Second mathematical breakthrough for the disciplines of Computer Science and Artificial Intelligence (1948). New branch of mathematics proposed by Claude Shannon who developed a "Mathematical Theory of Communication" that systematized the transfer of information between systems. This framework provided a rigorous definition for the measuring of information and entropy inherent in any signal. It also showed how you can translate any signal into another symbolic system, including analog-to-digital conversion. Information Theory has an inherent encoding weakness given that the transformation of a signal from one medium to another results in lost information.

Machine Learning

Sole aim: To reasonably solve difficult problems of practical interest. The field does not concern itself with "simulating the mind." It recognizes that human minds aren't very good role models for some sorts of tasks. ML combines statistical inference with colossal amounts of data i.e. machine translation of book edition patterns >This can all be done without any semantic understanding of the content of the books, much less a model that resembles human semantics.

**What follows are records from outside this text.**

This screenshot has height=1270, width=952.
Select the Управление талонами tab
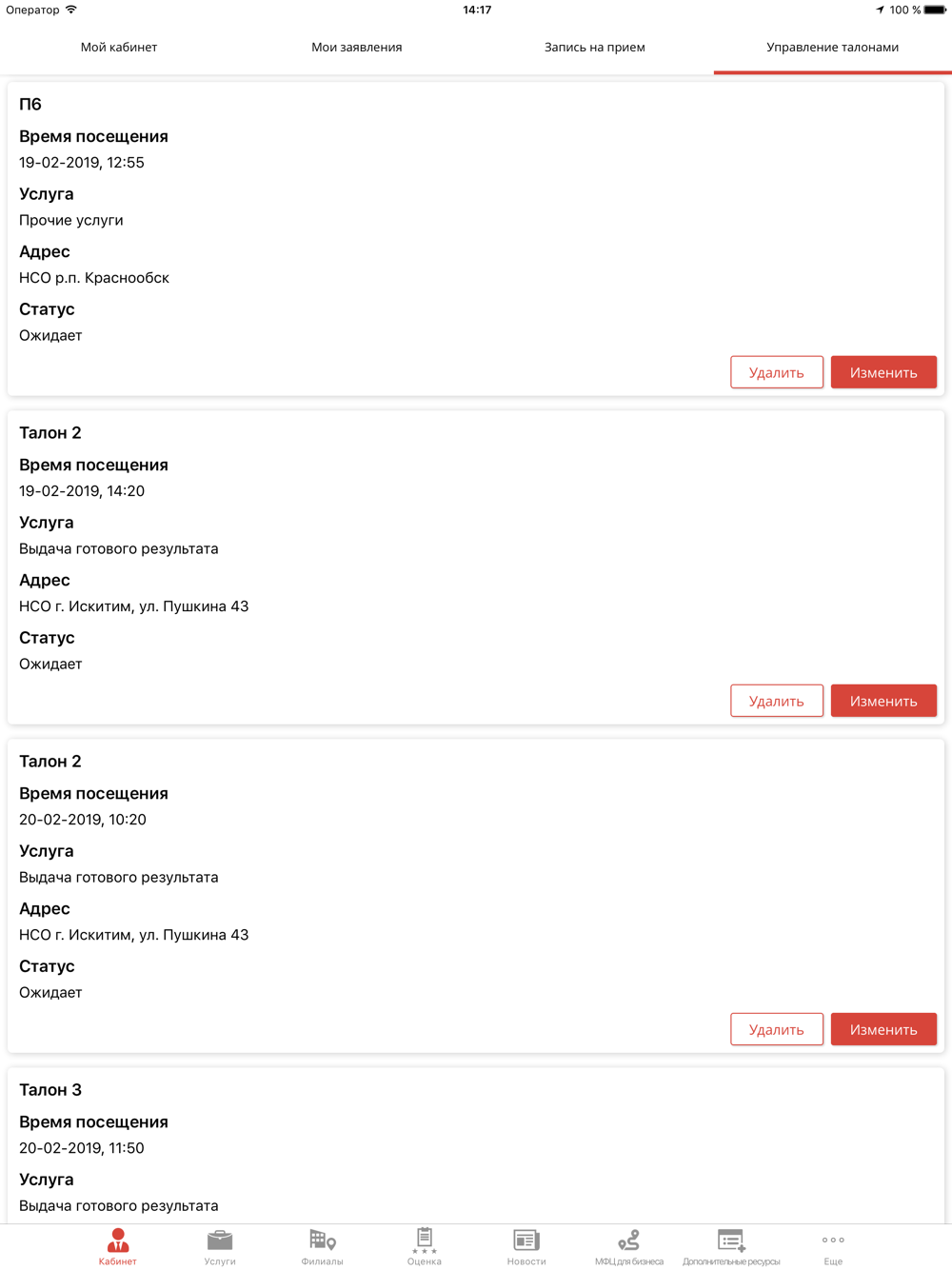(x=833, y=48)
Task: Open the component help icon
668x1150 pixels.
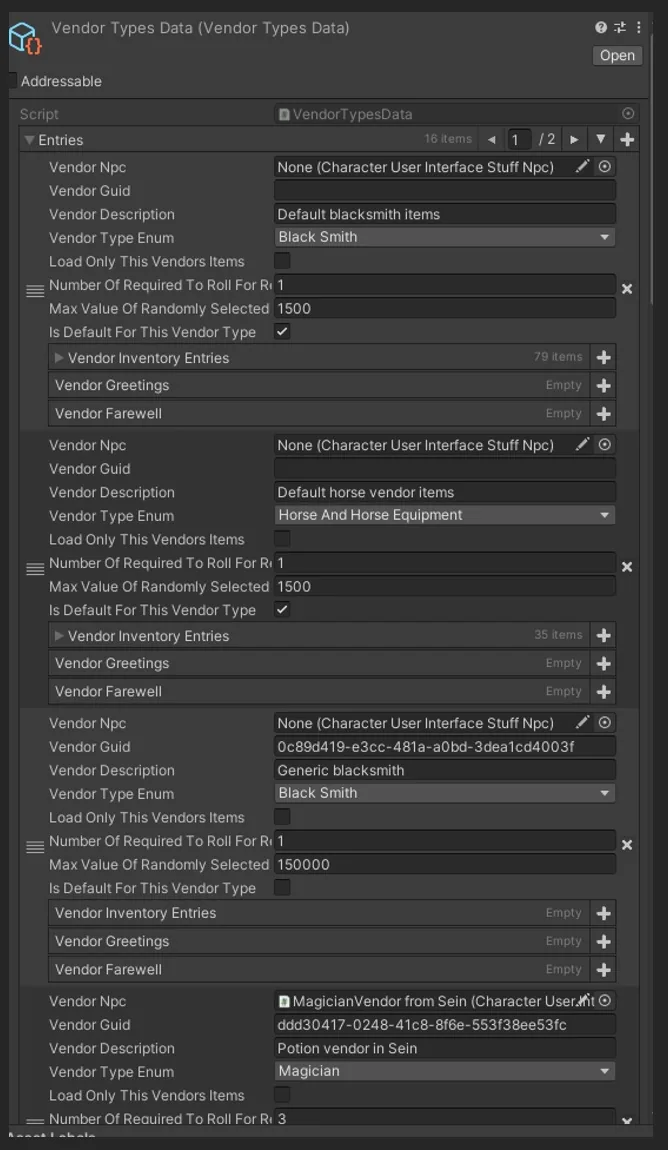Action: tap(601, 28)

The field of machine learning arose out of the desire to just solve problems as efficiently as possible. Rose through the academic ranks to become the dominant paradigm after artificial intelligence. From Google ads to Amazon recommendations to NSA behavioral profiling, machine learning is the algorithmic side of Big Data.

Serial Processing

The CPU of a modern computer does one calculation at a time, but it does calculations very, very quickly. This approach is called serial processing: "Do calculations as a series of consecutive operations." This is not how the brain works. ADVANTAGES of SP 1) Much simpler to implement and maintain the hardware 2) Much easier to analyze the behavior of algorithms 3) Writing software for serial systems is far more intuitive 4)Naturally, serial processing is where computer science starts. Serial processing is very bad at "thinking like a parallel process."